Barocker Garten mit moderner Technik
In einer abenteuerlichen Aktion wurde an der Birkenstraße im letzten Sommer ein 22 Meter hoher Aufzugturm installiert.
Zwei Jahre lang hat sich Bernd Mathea Häuser angeschaut. Hat langsam ein Gespür dafür entwickelt, hinter welchen Mauern Potenzial verborgen sein könnte. „Außerdem glaubt man ja immer, es würde einem noch etwas Besseres, Schöneres begegnen, das macht es so schwer.“Dann hat er sich entschieden für ein Gründerzeithaus an der Birkenstraße. Das war 1990, lange bevor diese Straße auch nur in die Nähe des Szeneviertels Flingern rückte. „Meine Freunde haben nur den Kopf geschüttelt.“Das machen sie mittlerweile nicht mehr.

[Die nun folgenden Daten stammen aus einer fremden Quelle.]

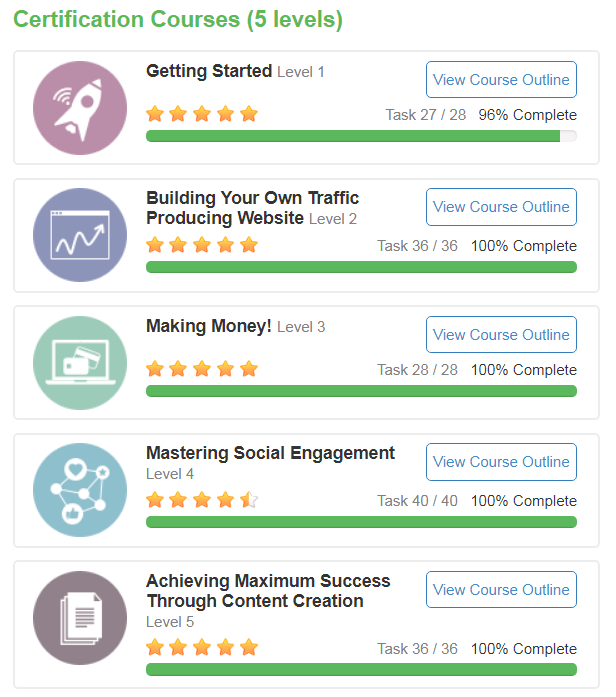View Course Outline for Getting Started

pos(501,80)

Der ehemalige Flugkapitän hat dann behutsam renoviert, Etage für Etage die Wohnungen auf den neuesten Stand gebracht. Auch die beiden obersten Stockwerke, die von vornherein für ihn reserviert waren. Schon bald wusste er: „Hier will ich nicht mehr weg.“Geradezu dörflich empfindet er die Atmosphäre in seinem „Kiez“, gemixt mit Großstadtangebot, „die vielen Kneipen und Restaurants, und in den Hinterhöfen gibt’s noch alte Handwerksbetriebe“. Längst hat der 62-Jährige Wurzeln geschlagen in seinem Stadtteil, ist mittlerweile Vorsitzender der Werbegemeinschaft und plant Aktionen – oft gemeinsam mit Pro Düsseldorf – wie im letzten Frühling, als 6000 Narzissen die Birkenstraße aufblühen ließen.
Es ist für ihn beschlossene Sache: Alt werden will er in seinem Viertel. Doch dann schlichen sich erste Zweifel in diese Absicht: „Was mache ich, wenn ich irgendwann nicht mehr die Treppen in den vierten Stock hochgehen kann?“Einen Fahrstuhl einbauen? Nun kommt Wieland Freudiger ins Spiel, ein Innenarchitekt, den knifflige Aufgaben reizen. Denn es war klar, dass das Original-Treppenhaus von 1913 seinen Charakter nicht durch moderne Technik einbüßen sollte. Vor allem die geschwungene Treppe mit ihrem geschnitzten Pfeiler am Aufgang sollte völlig unbeeinträchtigt bleiben. Überhaupt: Jedes Detail wird hier liebevoll ins Licht gerückt: die Rosette im Terrazzoboden, die alte Kellertür, die in Ozeanblau glänzt, die originale Hausnummer, die nun an einer Innenwand an die Vergangenheit erinnert.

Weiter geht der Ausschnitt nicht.